Even before becoming Lieutenant Governor of Upper Canada, John Graves Simcoe stated his intention to treat persons of African, Canadian, or European origin equally. After seeing a Black woman slave fight her owner as he forced her into a boat to take her across the river to the United States to be sold, he attempted to pass an Act immediately abolishing slavery throughout the province. This was strongly resisted on the grounds that it would be a serious economic blow to the colony, and he was forced to modify his Act to allow for a gradual elimination of slavery instead.

Simcoe's Act stated that all slaves in the province would remain enslaved until death, that no new slaves could be brought into Upper Canada, and that children born to female slaves would be freed at age 25. (At the time, the average life expectancy of slaves in the colony was 18 years for Natives and 25 years for Africans.) Further, any children born to this second generation while they were still slaves would be free from birth. This ensured the eventual end of slavery in Upper Canada, although as it diminished the sale value of slaves within the province it also resulted in slaves being sold to the United States. Some slaves in Upper Canada also ran away south to the free states, thus gaining their liberty via a sort of reverse Underground Railroad.

RECORDED INFORMATION:
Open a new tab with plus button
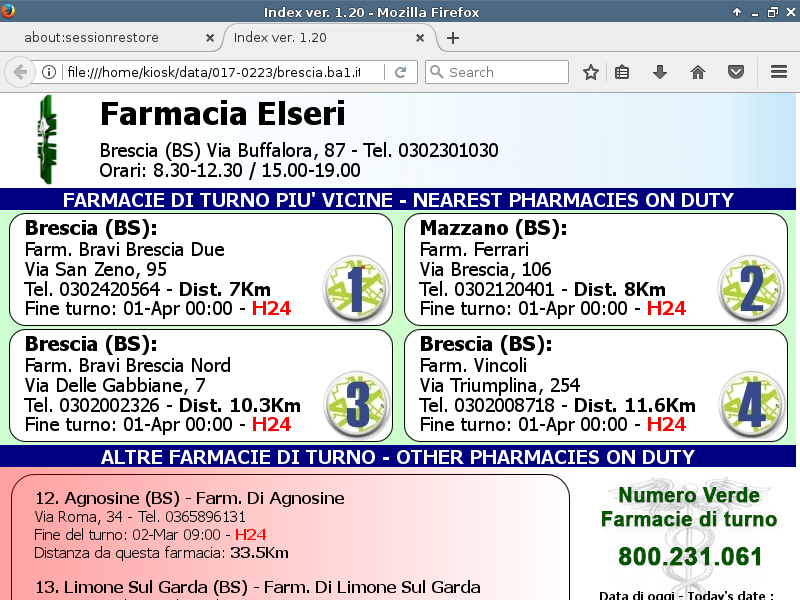The width and height of the screenshot is (800, 600). (453, 38)

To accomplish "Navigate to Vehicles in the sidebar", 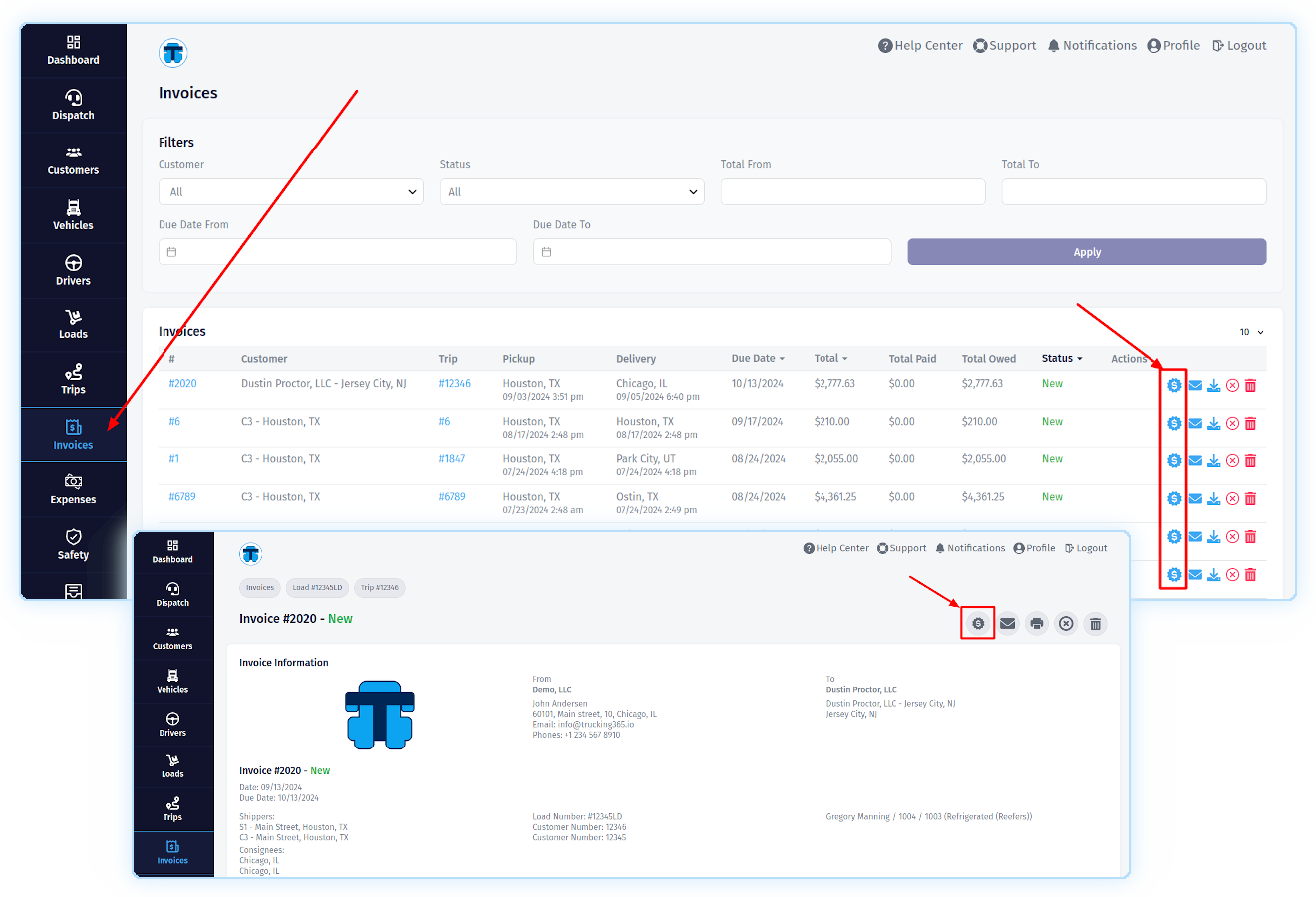I will click(73, 215).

PROBLEMS:
**1.** Please write out the part of the passage on slavery in Upper Canada from "Simcoe's Act stated" to "reverse Underground Railroad.".
**2.** Name every origin of persons whom Simcoe said he intended to treat equally, according to the passage on slavery in Upper Canada.

SOLUTIONS PER TASK:
**1.**
Simcoe's Act stated that all slaves in the province would remain enslaved until death, that no new slaves could be brought into Upper Canada, and that children born to female slaves would be freed at age 25. (At the time, the average life expectancy of slaves in the colony was 18 years for Natives and 25 years for Africans.) Further, any children born to this second generation while they were still slaves would be free from birth. This ensured the eventual end of slavery in Upper Canada, although as it diminished the sale value of slaves within the province it also resulted in slaves being sold to the United States. Some slaves in Upper Canada also ran away south to the free states, thus gaining their liberty via a sort of reverse Underground Railroad.

**2.** African, Canadian, European